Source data
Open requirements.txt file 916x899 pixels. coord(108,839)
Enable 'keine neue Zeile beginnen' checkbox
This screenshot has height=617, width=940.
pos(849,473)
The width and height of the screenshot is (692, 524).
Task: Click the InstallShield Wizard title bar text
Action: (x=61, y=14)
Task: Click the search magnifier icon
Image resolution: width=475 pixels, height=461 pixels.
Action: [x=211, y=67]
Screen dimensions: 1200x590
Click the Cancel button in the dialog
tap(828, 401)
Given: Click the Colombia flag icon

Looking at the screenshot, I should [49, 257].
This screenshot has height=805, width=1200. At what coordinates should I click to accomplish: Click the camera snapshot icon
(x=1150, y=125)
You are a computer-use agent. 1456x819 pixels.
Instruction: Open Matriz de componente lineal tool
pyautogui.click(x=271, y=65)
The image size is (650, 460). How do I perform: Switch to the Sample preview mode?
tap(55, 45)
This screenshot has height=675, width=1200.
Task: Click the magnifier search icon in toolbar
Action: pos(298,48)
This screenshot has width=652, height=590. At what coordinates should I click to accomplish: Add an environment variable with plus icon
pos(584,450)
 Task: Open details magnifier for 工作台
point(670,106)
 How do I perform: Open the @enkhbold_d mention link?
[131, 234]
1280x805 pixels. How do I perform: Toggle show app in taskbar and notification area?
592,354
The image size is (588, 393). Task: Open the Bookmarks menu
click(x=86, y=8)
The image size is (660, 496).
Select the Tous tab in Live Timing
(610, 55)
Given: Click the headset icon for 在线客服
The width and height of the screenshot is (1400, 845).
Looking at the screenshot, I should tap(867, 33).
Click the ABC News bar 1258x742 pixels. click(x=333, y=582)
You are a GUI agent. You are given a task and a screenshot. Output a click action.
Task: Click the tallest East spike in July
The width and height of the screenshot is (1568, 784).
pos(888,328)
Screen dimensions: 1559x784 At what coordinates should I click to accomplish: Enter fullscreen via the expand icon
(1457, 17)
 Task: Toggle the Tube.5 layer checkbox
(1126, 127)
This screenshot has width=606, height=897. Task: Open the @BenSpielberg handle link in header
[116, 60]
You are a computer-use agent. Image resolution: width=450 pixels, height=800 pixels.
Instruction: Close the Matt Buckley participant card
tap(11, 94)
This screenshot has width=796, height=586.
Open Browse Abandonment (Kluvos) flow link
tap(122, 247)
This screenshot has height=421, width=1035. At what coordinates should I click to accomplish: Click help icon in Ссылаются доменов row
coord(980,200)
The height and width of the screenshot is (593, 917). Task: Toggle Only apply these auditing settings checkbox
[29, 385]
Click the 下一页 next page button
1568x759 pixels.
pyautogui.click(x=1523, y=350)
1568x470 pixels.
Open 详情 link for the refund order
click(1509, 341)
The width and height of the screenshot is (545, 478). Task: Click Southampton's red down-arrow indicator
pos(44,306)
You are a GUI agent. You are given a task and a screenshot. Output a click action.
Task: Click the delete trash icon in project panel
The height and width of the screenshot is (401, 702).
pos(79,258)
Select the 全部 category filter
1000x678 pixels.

Task requirements. Could you reproduce every line of the data from the line with "You are a computer-use agent. Image" to the line with "tap(122, 247)", requests included, but with each click coordinate in the answers scaled by 2.45 and rounded to a whole number, halves rounded up? Leave the request lines unchanged.

Completed exercise.
You are a computer-use agent. Image resolution: width=450 pixels, height=800 pixels.
Instruction: Close the Matt Buckley participant card
tap(27, 230)
This screenshot has width=796, height=586.
Open Browse Abandonment (Kluvos) flow link
tap(299, 605)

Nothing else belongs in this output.